Brexit: Plan A – Plan B = 0

Ob man mit Theresa Mays Politik nun einverstanden ist oder nicht – ihrer Widerstandsfähigkeit muss man Respekt zollen. Gestern jedoch enttäuschte die britische Premierministerin. Ihr groß angekündigter „Plan B“ war genau der gleiche wie „Plan A“. Und May bemühte sich nicht einmal, diese Tatsache zu verbergen. Es gab vage Versprechen, Gespräche mit den anderen Parteien und auch der EU zu führen, aber nichts Konkretes und sicherlich nichts, was den Weg zu einem Kompromiss/Konsens im Parlament ebnen würde. Wir zweifeln nicht daran, dass May wirklich glaubt, dass ihr Deal der beste Weg nach vorn ist (tatsächlich teilen wir diese Ansicht sogar), aber die Realität ist nun mal, dass das Parlament nicht bereit ist, sich zu bewegen, und der Premierministerin Steine in den Weg legen wird, wo immer es nur geht.
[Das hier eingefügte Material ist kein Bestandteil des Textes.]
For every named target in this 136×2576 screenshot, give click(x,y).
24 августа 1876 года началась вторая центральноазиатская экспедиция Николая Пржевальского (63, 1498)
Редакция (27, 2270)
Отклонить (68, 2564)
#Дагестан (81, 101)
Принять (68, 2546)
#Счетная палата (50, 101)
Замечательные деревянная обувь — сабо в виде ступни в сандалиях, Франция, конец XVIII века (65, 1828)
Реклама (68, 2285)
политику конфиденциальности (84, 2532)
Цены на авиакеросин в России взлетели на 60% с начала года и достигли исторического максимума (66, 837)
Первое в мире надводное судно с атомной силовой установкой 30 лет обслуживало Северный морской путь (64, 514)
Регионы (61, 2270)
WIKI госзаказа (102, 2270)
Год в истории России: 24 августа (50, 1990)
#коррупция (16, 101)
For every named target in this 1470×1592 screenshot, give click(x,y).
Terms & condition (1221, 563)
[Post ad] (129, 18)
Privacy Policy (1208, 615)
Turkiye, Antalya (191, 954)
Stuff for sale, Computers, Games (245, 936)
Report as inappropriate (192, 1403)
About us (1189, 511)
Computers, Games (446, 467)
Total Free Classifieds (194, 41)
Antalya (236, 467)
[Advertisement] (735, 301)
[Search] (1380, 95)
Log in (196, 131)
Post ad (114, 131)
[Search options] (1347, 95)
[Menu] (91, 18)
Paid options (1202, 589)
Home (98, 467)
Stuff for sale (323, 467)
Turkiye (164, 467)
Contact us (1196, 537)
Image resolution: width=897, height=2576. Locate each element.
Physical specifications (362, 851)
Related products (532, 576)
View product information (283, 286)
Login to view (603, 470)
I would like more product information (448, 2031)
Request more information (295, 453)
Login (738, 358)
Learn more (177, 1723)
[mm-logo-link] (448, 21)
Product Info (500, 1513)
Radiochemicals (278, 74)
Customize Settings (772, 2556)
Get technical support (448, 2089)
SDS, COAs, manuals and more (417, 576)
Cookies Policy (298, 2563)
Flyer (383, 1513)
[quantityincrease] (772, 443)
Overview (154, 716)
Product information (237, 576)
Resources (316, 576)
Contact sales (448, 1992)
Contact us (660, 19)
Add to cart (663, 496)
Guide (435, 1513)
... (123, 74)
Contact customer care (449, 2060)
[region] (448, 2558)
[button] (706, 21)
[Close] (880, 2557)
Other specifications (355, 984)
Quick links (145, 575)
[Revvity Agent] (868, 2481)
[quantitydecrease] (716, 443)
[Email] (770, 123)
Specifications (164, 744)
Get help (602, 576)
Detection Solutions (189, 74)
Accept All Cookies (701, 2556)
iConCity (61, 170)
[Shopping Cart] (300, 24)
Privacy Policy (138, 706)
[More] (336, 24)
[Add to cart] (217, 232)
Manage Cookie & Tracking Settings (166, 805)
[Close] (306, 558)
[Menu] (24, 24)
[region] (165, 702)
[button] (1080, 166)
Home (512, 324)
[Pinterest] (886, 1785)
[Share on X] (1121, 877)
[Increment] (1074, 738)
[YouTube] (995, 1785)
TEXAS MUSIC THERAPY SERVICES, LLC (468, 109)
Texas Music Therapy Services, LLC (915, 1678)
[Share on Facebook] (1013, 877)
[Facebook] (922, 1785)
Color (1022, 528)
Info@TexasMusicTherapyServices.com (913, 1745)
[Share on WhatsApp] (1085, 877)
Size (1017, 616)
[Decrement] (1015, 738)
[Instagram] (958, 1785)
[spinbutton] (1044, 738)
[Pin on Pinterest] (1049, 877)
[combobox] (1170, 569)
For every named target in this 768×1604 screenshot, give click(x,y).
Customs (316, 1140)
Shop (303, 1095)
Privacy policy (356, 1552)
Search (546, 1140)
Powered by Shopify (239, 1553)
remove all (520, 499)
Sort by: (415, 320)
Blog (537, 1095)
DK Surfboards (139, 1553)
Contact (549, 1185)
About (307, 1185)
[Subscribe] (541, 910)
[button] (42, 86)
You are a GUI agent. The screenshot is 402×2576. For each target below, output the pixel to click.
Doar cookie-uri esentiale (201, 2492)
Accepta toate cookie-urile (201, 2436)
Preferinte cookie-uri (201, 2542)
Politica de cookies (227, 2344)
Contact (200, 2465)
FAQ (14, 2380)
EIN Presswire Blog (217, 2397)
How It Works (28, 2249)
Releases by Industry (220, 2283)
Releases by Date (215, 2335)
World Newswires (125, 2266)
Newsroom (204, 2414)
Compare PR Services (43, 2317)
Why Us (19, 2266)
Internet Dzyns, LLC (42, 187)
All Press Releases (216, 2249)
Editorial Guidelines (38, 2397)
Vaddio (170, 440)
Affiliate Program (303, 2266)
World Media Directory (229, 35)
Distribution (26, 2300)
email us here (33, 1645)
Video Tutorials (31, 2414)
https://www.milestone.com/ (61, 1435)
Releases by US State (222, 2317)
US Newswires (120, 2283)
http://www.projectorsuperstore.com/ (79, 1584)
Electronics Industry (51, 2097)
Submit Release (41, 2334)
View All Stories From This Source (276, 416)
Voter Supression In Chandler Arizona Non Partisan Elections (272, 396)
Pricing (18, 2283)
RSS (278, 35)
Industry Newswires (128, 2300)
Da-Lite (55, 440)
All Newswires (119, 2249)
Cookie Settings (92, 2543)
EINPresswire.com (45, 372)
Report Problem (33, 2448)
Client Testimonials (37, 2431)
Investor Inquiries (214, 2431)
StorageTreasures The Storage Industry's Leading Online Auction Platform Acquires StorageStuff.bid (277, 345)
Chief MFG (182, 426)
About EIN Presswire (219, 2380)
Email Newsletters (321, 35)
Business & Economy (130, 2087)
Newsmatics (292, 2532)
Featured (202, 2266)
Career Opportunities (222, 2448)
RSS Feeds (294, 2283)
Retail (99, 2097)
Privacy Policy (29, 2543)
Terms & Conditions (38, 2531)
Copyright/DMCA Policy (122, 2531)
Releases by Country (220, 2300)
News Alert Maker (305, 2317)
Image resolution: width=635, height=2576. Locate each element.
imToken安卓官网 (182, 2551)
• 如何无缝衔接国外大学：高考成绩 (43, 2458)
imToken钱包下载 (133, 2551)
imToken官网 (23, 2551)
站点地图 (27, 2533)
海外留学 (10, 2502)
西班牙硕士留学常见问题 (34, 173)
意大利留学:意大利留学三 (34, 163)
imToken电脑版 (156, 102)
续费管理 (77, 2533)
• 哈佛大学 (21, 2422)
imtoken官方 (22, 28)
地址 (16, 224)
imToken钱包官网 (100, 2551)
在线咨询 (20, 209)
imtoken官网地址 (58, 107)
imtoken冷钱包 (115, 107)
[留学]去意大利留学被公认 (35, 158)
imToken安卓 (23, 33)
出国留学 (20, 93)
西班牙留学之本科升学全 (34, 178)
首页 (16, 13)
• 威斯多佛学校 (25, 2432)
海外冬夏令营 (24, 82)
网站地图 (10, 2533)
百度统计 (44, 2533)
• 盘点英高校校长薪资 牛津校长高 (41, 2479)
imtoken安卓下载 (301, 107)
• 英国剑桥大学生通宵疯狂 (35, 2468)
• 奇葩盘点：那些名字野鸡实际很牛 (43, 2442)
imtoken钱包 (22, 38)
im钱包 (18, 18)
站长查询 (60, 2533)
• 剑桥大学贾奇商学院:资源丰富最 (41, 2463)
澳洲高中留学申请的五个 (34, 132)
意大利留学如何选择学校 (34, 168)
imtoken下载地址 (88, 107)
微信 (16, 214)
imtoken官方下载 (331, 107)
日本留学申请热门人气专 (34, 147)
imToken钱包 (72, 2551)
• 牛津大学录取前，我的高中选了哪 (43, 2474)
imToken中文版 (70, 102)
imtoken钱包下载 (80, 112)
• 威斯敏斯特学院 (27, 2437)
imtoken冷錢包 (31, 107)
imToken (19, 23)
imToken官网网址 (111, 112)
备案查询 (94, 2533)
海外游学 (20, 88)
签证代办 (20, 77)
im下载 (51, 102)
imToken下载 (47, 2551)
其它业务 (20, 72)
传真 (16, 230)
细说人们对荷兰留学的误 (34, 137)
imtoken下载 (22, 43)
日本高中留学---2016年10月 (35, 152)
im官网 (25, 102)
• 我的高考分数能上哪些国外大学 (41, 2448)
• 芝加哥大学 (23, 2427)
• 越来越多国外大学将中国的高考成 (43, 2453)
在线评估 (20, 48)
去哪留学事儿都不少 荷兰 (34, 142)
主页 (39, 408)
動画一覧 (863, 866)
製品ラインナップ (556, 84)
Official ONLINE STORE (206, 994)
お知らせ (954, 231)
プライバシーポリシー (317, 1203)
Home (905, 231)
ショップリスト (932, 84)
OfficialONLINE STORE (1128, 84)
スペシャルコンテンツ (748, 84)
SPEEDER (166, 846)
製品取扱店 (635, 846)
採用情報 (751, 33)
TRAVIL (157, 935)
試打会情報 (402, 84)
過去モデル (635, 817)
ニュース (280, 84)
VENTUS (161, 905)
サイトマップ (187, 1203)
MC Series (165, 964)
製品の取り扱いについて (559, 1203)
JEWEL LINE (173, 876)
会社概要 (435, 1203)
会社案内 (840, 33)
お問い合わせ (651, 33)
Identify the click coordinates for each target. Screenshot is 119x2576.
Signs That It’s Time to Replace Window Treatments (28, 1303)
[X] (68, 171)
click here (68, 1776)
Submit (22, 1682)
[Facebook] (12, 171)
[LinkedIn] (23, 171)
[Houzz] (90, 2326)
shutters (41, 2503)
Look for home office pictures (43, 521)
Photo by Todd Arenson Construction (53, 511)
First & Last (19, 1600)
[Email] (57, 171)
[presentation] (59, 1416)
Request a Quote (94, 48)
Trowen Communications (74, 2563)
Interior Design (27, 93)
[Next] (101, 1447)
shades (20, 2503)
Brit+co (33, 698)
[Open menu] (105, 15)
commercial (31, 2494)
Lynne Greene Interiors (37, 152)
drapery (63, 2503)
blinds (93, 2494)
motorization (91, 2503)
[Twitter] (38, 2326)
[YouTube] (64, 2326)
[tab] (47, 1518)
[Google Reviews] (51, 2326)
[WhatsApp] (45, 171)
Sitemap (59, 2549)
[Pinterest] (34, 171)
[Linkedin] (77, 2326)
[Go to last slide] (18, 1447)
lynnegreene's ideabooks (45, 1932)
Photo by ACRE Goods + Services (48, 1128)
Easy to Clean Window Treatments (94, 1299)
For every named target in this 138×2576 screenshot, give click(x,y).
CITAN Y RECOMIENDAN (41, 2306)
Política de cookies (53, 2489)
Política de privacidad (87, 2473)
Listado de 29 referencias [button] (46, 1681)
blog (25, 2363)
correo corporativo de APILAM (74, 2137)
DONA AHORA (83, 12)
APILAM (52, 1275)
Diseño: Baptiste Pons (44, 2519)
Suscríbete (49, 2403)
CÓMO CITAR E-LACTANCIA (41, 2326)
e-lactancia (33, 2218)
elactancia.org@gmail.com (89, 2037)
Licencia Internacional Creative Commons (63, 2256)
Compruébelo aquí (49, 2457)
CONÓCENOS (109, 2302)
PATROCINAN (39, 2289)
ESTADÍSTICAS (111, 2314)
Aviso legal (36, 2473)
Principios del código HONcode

Die nächste Gelegenheit dazu wird am kommenden Dienstag sein, wenn über den gestern von der Premierministerin vorgelegten Antrag diskutiert und abgestimmt wird. Das Wichtigste, worauf man achten muss, sind die Änderungsanträge. Labour hat bereits gestern den Anfang gemacht und einen Änderungsantrag in Aussicht gestellt, der „einen alternativen Brexit-Vertrag, der Arbeitsplätze, Lebensstandards und Arbeitnehmerrechte sowie Umweltnormen auch durch eine umfassende Zollunion schützt “ ermöglichen soll. Der Änderungsantrag eröffnet dabei auch die Möglichkeit eines zweiten Referendums. Aber während dieser Politikwechsel durch Labour (Corbyn hatte sich bisher geweigert, ein zweites Referendum zu unterstützen) die Wahrscheinlichkeit einer zweiten Volksabstimmung erhöht, stehen dieser weiterhin signifikante Hürden gegenüber.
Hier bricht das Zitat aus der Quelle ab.